**Task statement:** Return every entry exactly.
----------------------------------------
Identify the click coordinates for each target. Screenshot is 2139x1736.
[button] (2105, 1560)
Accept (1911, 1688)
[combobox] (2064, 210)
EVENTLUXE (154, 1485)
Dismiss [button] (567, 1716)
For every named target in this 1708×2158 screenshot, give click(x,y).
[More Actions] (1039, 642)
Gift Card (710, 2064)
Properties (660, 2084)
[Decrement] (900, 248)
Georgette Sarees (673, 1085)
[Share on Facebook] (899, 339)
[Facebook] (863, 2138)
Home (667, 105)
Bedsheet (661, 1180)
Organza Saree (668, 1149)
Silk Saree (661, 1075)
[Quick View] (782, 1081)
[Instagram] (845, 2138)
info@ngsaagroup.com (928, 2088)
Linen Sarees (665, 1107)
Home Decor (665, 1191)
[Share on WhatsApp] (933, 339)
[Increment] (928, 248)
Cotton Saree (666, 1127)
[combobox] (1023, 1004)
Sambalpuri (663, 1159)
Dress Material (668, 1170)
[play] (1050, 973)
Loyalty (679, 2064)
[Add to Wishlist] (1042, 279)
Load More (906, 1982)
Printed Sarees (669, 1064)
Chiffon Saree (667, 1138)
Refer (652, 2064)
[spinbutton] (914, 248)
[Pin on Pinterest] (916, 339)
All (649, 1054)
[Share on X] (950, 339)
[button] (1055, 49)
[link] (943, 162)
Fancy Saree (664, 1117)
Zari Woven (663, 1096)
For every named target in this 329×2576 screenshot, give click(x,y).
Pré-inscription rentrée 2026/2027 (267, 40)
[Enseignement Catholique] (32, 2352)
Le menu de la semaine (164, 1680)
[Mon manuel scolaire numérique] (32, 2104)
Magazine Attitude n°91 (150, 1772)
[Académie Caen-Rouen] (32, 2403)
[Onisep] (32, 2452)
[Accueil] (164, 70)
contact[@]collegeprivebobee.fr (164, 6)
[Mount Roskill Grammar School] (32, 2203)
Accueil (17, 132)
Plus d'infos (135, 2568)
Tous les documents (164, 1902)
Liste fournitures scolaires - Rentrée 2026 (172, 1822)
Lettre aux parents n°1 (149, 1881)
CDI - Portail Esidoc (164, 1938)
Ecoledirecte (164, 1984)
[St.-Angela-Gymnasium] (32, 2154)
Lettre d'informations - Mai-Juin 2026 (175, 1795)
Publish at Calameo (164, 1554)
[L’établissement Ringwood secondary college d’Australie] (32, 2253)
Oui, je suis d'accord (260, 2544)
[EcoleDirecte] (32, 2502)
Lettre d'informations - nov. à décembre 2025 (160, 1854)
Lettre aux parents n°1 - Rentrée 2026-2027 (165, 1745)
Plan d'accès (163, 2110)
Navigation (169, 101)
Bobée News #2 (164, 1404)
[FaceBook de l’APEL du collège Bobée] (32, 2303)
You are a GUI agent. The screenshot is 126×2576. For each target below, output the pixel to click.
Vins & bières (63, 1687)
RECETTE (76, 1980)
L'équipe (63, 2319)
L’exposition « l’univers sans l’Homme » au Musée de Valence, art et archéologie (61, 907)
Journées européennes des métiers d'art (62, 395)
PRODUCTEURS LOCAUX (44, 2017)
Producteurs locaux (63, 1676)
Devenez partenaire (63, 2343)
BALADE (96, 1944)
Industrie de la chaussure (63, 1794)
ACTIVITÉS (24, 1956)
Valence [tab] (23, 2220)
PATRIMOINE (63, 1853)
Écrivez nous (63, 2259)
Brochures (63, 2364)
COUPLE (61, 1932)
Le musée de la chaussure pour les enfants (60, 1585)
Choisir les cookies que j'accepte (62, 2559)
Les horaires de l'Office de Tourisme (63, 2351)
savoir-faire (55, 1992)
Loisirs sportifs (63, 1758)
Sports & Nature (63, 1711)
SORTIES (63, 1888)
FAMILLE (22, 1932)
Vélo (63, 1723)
----------------------------------------
**Result of this exercise:**
Identify the click coordinates for each target. Screenshot is 2139x1736.
[button] (2105, 1560)
Accept (1911, 1688)
[combobox] (2064, 210)
EVENTLUXE (154, 1485)
Dismiss [button] (567, 1716)
For every named target in this 1708×2158 screenshot, give click(x,y).
[More Actions] (1039, 642)
Gift Card (710, 2064)
Properties (660, 2084)
[Decrement] (900, 248)
Georgette Sarees (673, 1085)
[Share on Facebook] (899, 339)
[Facebook] (863, 2138)
Home (667, 105)
Bedsheet (661, 1180)
Organza Saree (668, 1149)
Silk Saree (661, 1075)
[Quick View] (782, 1081)
[Instagram] (845, 2138)
info@ngsaagroup.com (928, 2088)
Linen Sarees (665, 1107)
Home Decor (665, 1191)
[Share on WhatsApp] (933, 339)
[Increment] (928, 248)
Cotton Saree (666, 1127)
[combobox] (1023, 1004)
Sambalpuri (663, 1159)
Dress Material (668, 1170)
[play] (1050, 973)
Loyalty (679, 2064)
[Add to Wishlist] (1042, 279)
Load More (906, 1982)
Printed Sarees (669, 1064)
Chiffon Saree (667, 1138)
Refer (652, 2064)
[spinbutton] (914, 248)
[Pin on Pinterest] (916, 339)
All (649, 1054)
[Share on X] (950, 339)
[button] (1055, 49)
[link] (943, 162)
Fancy Saree (664, 1117)
Zari Woven (663, 1096)
For every named target in this 329×2576 screenshot, give click(x,y).
Pré-inscription rentrée 2026/2027 (267, 40)
[Enseignement Catholique] (32, 2352)
Le menu de la semaine (164, 1680)
[Mon manuel scolaire numérique] (32, 2104)
Magazine Attitude n°91 (150, 1772)
[Académie Caen-Rouen] (32, 2403)
[Onisep] (32, 2452)
[Accueil] (164, 70)
contact[@]collegeprivebobee.fr (164, 6)
[Mount Roskill Grammar School] (32, 2203)
Accueil (17, 132)
Plus d'infos (135, 2568)
Tous les documents (164, 1902)
Liste fournitures scolaires - Rentrée 2026 (172, 1822)
Lettre aux parents n°1 (149, 1881)
CDI - Portail Esidoc (164, 1938)
Ecoledirecte (164, 1984)
[St.-Angela-Gymnasium] (32, 2154)
Lettre d'informations - Mai-Juin 2026 (175, 1795)
Publish at Calameo (164, 1554)
[L’établissement Ringwood secondary college d’Australie] (32, 2253)
Oui, je suis d'accord (260, 2544)
[EcoleDirecte] (32, 2502)
Lettre d'informations - nov. à décembre 2025 (160, 1854)
Lettre aux parents n°1 - Rentrée 2026-2027 (165, 1745)
Plan d'accès (163, 2110)
Navigation (169, 101)
Bobée News #2 (164, 1404)
[FaceBook de l’APEL du collège Bobée] (32, 2303)
You are a GUI agent. The screenshot is 126×2576. For each target below, output the pixel to click.
Vins & bières (63, 1687)
RECETTE (76, 1980)
L'équipe (63, 2319)
L’exposition « l’univers sans l’Homme » au Musée de Valence, art et archéologie (61, 907)
Journées européennes des métiers d'art (62, 395)
PRODUCTEURS LOCAUX (44, 2017)
Producteurs locaux (63, 1676)
Devenez partenaire (63, 2343)
BALADE (96, 1944)
Industrie de la chaussure (63, 1794)
ACTIVITÉS (24, 1956)
Valence [tab] (23, 2220)
PATRIMOINE (63, 1853)
Écrivez nous (63, 2259)
Brochures (63, 2364)
COUPLE (61, 1932)
Le musée de la chaussure pour les enfants (60, 1585)
Choisir les cookies que j'accepte (62, 2559)
Les horaires de l'Office de Tourisme (63, 2351)
savoir-faire (55, 1992)
Loisirs sportifs (63, 1758)
Sports & Nature (63, 1711)
SORTIES (63, 1888)
FAMILLE (22, 1932)
Vélo (63, 1723)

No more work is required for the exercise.